I've managed to share a single Animation instance among several Views. At least with an AlphaAnimation. I had a ListView and an animation that should be applied to a particular child of all list item views. In my case it should have been possible for the views to 'join' and 'leave' the shared animation at any time and it should not affect other animated views in any way or interfere with already running animation. To achieve this I had to make an adjusted copy of android's stock AlphaAnimation. My use case is rather special, but let it be here just in case someone has to deal with similar goal with ListView.

/**
 * This class is a copy of android's stock AlphaAnimation with two adjustments:
 * - fromAlpha, toAlpha and duration are settable at any time.
 * - reset() method can be blocked.
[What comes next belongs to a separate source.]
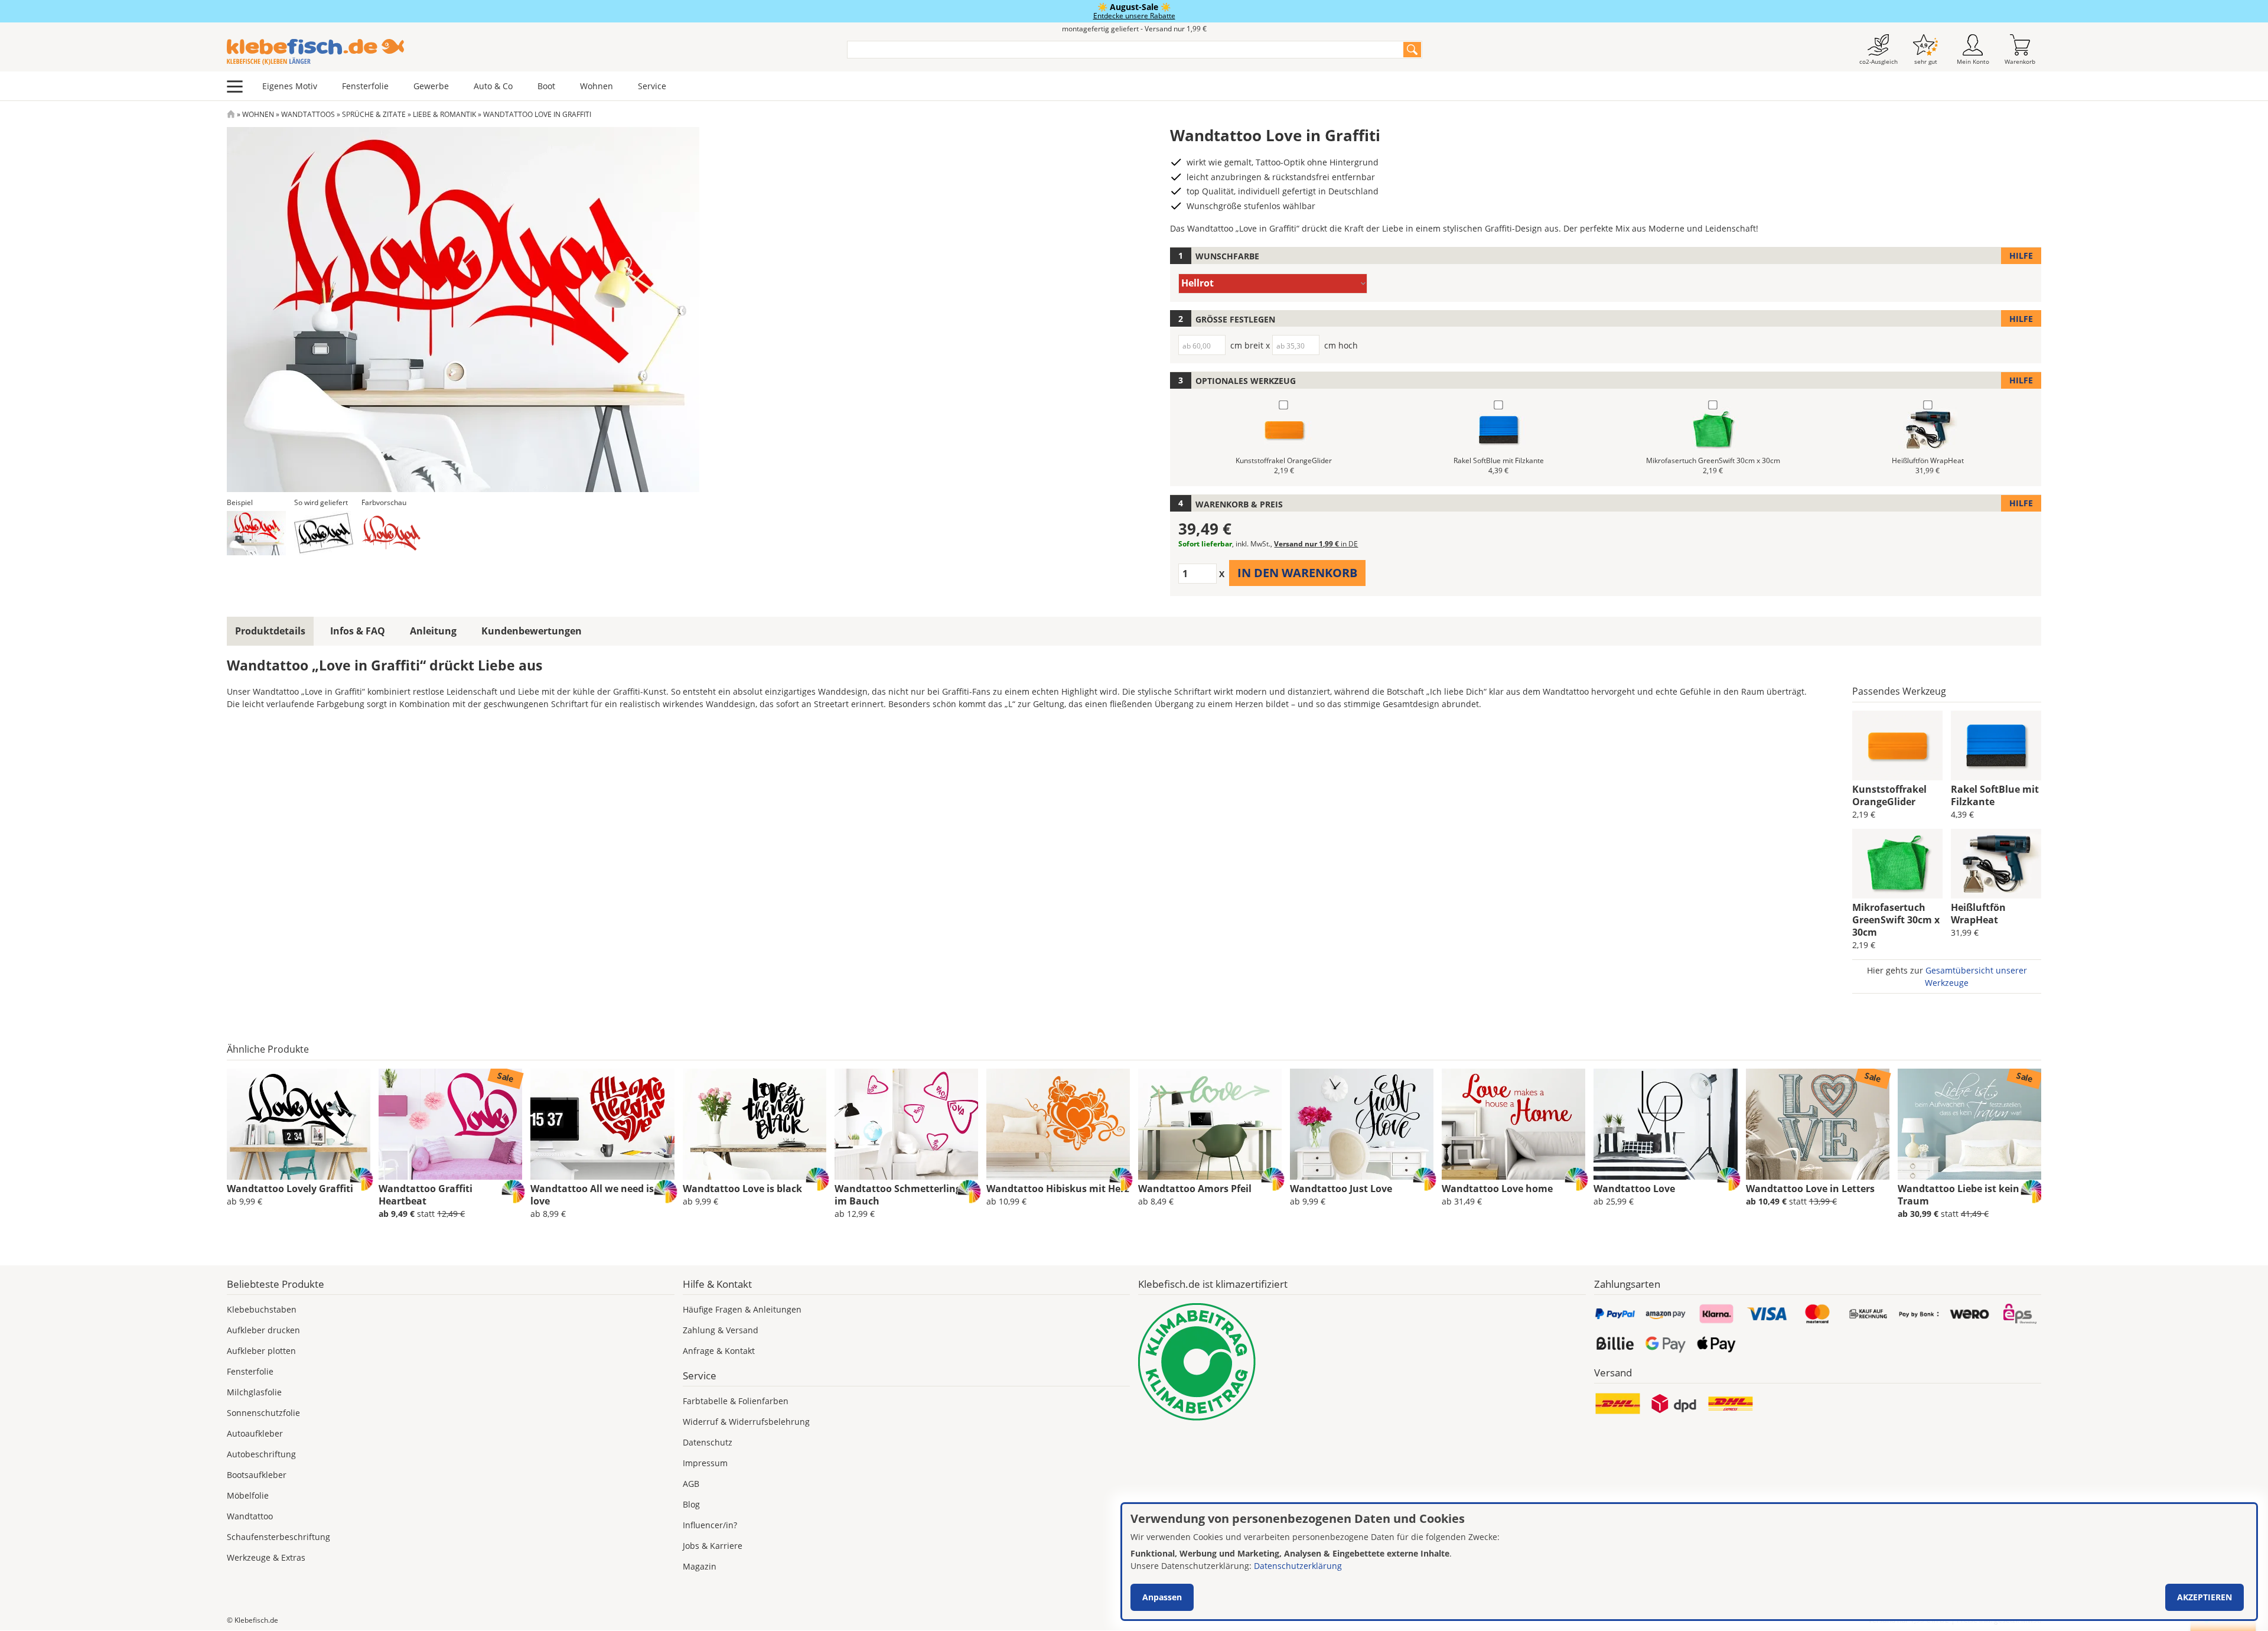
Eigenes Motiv (289, 86)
Reason: view.setAnimation() calls animation's reset() method
 * which is not intended in our use case.
 * For every new list item view we call setAnimation once for it's life time
 * and animation should not be reset because it is shared by all list item views and may be in progress. 
 */
public class MutableAlphaAnimation extends Animation {
    private float mFromAlpha;
    private float mToAlpha;
    private boolean resetBlocked;

    public MutableAlphaAnimation() {
    }

    public void start(float fromAlpha, float toAlpha, long duration) {
        mFromAlpha = fromAlpha;
        mToAlpha = toAlpha;
        setDuration(duration);
        setStartTime(START_ON_FIRST_FRAME);
    }

    public void setResetBlocked(boolean resetBlocked) {
        this.resetBlocked = resetBlocked;
    }

    @Override
    public void reset() {
        if (! resetBlocked) super.reset();
    }

    @Override
    protected void applyTransformation(float interpolatedTime, Transformation t) {
        final float alpha = mFromAlpha;
        t.setAlpha(alpha + ((mToAlpha - alpha) * interpolatedTime));
    }

    @Override
    public boolean willChangeTransformationMatrix() {
        return false;
    }

    @Override
    public boolean willChangeBounds() {
        return false;
    }
}

To set this animation to a view:

            animation.setResetBlocked(true);
            view.setAnimation(animation);
            animation.setResetBlocked(false);

And to start an animation (previously set by setAnimation) TWO things must be done:

        animation.start(0.0f, 1.0f, FADE_IN_DURATION);

And after that you must manually call invalidate() on every view that is affected by the animation.

The usual startAnimation() does invalidate() for you, but setAnimation doesn't. (read the comment on View.setAnimation() method in android's sources).